If you’re anything like me, you use chrome for your primary browsing, but pretty much every time you open firefox or safari, you’re specifically just wanting another inconito window that isn’t logged into whatever you might have going in your chrome incog session.
I regularly have chromes incog signed into a given ms365 admin panel, then need to sign into a given user of that org with the temp pass I’ve just made- and today I finally got annoyed enough to look at how to make firefox and safari just open in incognito mode every time since that’s the only reason I ever open them. If that’s some thing that would make your life easier too:
Safari
Safari allows you to change its default launching behavior directly within its application settings.
- Open Safari.
- Click on Safari in the top menu bar and select Settings… (or press
Cmd + ,). - Ensure you are on the General tab.
- Look for the dropdown menu labeled Safari opens with:.
- Change this option to A new private window.
Firefox
Firefox offers two different approaches depending on how you want the browser to behave.
Method 1: The “Never Remember History” Mode (Recommended)
This method forces Firefox to run in a permanent private browsing mode.
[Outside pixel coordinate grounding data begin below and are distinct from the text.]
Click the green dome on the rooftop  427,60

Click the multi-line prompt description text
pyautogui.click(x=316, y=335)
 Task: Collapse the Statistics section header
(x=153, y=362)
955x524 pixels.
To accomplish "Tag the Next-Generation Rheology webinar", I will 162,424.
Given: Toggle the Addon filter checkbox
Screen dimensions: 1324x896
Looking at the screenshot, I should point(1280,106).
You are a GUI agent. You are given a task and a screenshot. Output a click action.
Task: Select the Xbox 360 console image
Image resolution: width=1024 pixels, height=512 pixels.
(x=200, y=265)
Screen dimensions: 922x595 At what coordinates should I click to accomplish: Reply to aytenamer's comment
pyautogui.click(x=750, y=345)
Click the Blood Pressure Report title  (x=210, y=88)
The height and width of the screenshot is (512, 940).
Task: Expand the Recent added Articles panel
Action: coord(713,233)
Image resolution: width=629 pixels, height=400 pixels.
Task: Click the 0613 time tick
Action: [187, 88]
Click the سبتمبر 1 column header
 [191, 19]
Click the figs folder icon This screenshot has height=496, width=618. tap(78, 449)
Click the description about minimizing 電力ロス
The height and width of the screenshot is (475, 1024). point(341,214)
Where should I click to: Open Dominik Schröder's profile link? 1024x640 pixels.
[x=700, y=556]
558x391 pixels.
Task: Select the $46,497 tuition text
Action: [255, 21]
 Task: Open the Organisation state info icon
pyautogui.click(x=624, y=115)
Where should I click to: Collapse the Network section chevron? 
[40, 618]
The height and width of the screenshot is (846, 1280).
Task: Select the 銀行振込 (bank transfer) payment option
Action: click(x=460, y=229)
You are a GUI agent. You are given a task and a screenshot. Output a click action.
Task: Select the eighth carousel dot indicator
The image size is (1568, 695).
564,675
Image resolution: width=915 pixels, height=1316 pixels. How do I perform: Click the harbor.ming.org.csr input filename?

The browser looks normal, but it will never save history, cookies, or site data.
- Open Firefox.
- Click the three horizontal lines (menu icon) in the top-right corner and select Settings (or press
Cmd + ,). - Click on Privacy & Security in the left-hand sidebar.
- Scroll down to the History section.
- In the dropdown menu next to Firefox will:, select Use custom settings for history.
- Check the box that says Always use private browsing mode.
- Firefox will prompt you to restart the browser to apply the change.